Concerns about how South Carolina’s farmers will recover from October’s flooding dominated U.S. Sen. Tim Scott’s field hearing on small business recovery on Friday in Columbia.

Scott, one of 19 members of the U.S. Senate Committee on Small Business and Entrepreneurship, said he wanted to hear “real people tell real stories about real losses” so he could then encourage his colleagues in Washington, D.C., to “pay closer attention to the challenges that we face here at home in South Carolina.”

“If that’s successful, that means the numbers that we have within the budgeting process will be more consistent with the losses that we have experienced here at home,” Scott said during the session held in Columbia City Council chambers.

Turbeville farmer Jeremy Cannon gave an impassioned plea for help at the hearing, saying he and other South Carolina farmers have been devastated by the flooding, among other natural phenomena.

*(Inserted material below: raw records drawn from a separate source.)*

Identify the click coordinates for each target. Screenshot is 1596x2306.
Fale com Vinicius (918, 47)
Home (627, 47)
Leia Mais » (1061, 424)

Cannon said he grows tobacco, corn, soybeans, wheat, cotton and cucumbers on his farm. Some of his crops were ruined by the drought this summer, he said. Then, many were wiped out when the historic storm in early October dumped about 20 inches of water onto his farm. More were lost in the rains that followed, “washing away all hope,” Cannon said during the hearing.

Cannon estimates he will lose nearly $500,000 because of the rains this year. He lamented that neither Federal Emergency Management Agency aid nor the U.S. Small Business Administration’s low-interest loans are available to cover crops lost to the flood. Cannon told Scott the state’s farmers need grant money to keep them afloat.

“I don’t think people realize how much farming means to rural communities and the devastating effect losing them will have if grant money does not become available soon,” Cannon said.

W. Jack Nettles, acting executive director of the South Carolina Farm Service Agency, estimated the state’s farmers have lost about $376 million in crops this year – not including losses to farmland, livestock or poultry.

A final number won’t be available until the state’s farmers fully understand their losses, said Nettles, a panelist in the hearing. That won’t happen until farmers either give up on this year’s crops or go to harvest, a process that has been delayed by the weather, Cannon said.

“This year has been a terrible year for farmers. ... There are going to be some farmers that, unfortunately, will not be able to pull out of this,” Nettles said.

Nettles said the FSA has programs to help with farmers’ recovery, including offering emergency low-interest loans. But those loans are available only to farmers who know how much they have lost, and many still don’t, Nettles said.

Farmers with crop insurance through the Risk Management Agency can receive coverage for most of what they lost, but “crop insurance is not a program that will make a farming operation whole after a devastating disaster like we’ve had this year,” Nettles said.

And for some farmers already living year to year, applying for a loan is impractical. Some farmers carried debt into this year and won’t be eligible for emergency loans because they can’t pay them back, Nettles said.

“With commodity prices like they are and the debt load that has already saddled a lot of these farm operations, it is just not going to be feasible to take on another loan,” Nettles said.

Cannon, during the hearing, said his family, heritage and future are hanging in the balance and that he came to Columbia on Friday hoping for a lifeline.

“This can’t be the end,” he said. “We need help – real help.”

Scott told Cannon during the hearing he would work with him on a solution. Cannon said that after speaking with Scott following the hearing, he thinks there is a “decent chance” there will be some funds appropriated for farmers in Congress’ omnibus spending bill.

Congress has until Dec. 11 to pass the bill.